## Brief 1:
List every argument passed to compiled_gemm in the code block of the passage on caching tuning results below.

To further optimize tuning performance, we can utilize caching mechanisms to avoid redundant computations.
We could cache the tuning results in a input-to-kernel dictionary (e.g., ``input_kernel_dict``).
When processing inputs with matching ``config_key`` values, the cached kernel can be reused directly without re-tuning.
The ``config_key`` is related with the input tensor's characteristics, such as the shape, data type, etc.
The setup of ``config_key`` is very flexible, users can customize it based on their own application.
For instance, if the data type is fixed in users' application, we could use the input tensor's shape as the key, i.e., ``(m, n, k)``.
To further reduce tuning overhead, we could consider using a simplified key like ``config_key = (power_of_2(m), power_of_2(n), power_of_2(k))``,
where ``m``, ``n``, and ``k`` are rounded up to the nearest power of 2. This simplification can significantly reduce the number
of unique keys while still maintaining good performance in most cases. However, it's important to validate that this
approximation doesn't negatively impact performance for your specific use case.

.. code-block:: python

    config_key = (m, n, k)
    if config_key in input_kernel_dict:
        compiled_gemm = input_kernel_dict[config_key]
    else:
        compiled_gemm = autotune_gemm(...)
        input_kernel_dict[config_key] = compiled_gemm
    # launch gemm kernel
    compiled_gemm(a_tensor, b_tensor, c_tensor, stream)

By following the methods above, you can customize your own auto-tuner to find the optimal GEMM kernel configuration
for specific matrix dimensions and data types, significantly improving computational performance for models.

## Task material:
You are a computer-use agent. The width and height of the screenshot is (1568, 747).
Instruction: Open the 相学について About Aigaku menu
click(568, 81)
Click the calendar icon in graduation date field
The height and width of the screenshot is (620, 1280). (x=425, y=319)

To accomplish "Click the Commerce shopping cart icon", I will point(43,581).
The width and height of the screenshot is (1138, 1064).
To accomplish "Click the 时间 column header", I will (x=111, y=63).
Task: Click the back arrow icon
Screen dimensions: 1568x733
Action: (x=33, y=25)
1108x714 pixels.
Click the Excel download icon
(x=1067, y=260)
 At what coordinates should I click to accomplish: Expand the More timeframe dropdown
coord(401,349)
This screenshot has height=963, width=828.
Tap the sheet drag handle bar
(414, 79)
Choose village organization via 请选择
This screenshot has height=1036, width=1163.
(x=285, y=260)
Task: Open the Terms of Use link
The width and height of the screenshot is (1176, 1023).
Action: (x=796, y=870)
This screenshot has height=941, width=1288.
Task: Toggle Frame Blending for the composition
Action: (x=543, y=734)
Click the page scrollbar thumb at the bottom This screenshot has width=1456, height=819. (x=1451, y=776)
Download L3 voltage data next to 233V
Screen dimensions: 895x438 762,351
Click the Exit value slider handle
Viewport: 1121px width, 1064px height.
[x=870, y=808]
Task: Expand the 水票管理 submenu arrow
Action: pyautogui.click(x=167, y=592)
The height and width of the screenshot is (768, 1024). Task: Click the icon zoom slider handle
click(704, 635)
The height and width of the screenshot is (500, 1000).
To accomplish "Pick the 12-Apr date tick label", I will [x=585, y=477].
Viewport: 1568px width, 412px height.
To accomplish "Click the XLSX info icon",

## Brief 2:
Echo the records from the line containing "1108x714 pixels." through the end of the records, inclusive.

## Exercise answer 1:
a_tensor, b_tensor, c_tensor, stream

## Exercise answer 2:
1108x714 pixels.
Click the Excel download icon
(x=1067, y=260)
 At what coordinates should I click to accomplish: Expand the More timeframe dropdown
coord(401,349)
This screenshot has height=963, width=828.
Tap the sheet drag handle bar
(414, 79)
Choose village organization via 请选择
This screenshot has height=1036, width=1163.
(x=285, y=260)
Task: Open the Terms of Use link
The width and height of the screenshot is (1176, 1023).
Action: (x=796, y=870)
This screenshot has height=941, width=1288.
Task: Toggle Frame Blending for the composition
Action: (x=543, y=734)
Click the page scrollbar thumb at the bottom This screenshot has width=1456, height=819. (x=1451, y=776)
Download L3 voltage data next to 233V
Screen dimensions: 895x438 762,351
Click the Exit value slider handle
Viewport: 1121px width, 1064px height.
[x=870, y=808]
Task: Expand the 水票管理 submenu arrow
Action: pyautogui.click(x=167, y=592)
The height and width of the screenshot is (768, 1024). Task: Click the icon zoom slider handle
click(704, 635)
The height and width of the screenshot is (500, 1000).
To accomplish "Pick the 12-Apr date tick label", I will [x=585, y=477].
Viewport: 1568px width, 412px height.
To accomplish "Click the XLSX info icon",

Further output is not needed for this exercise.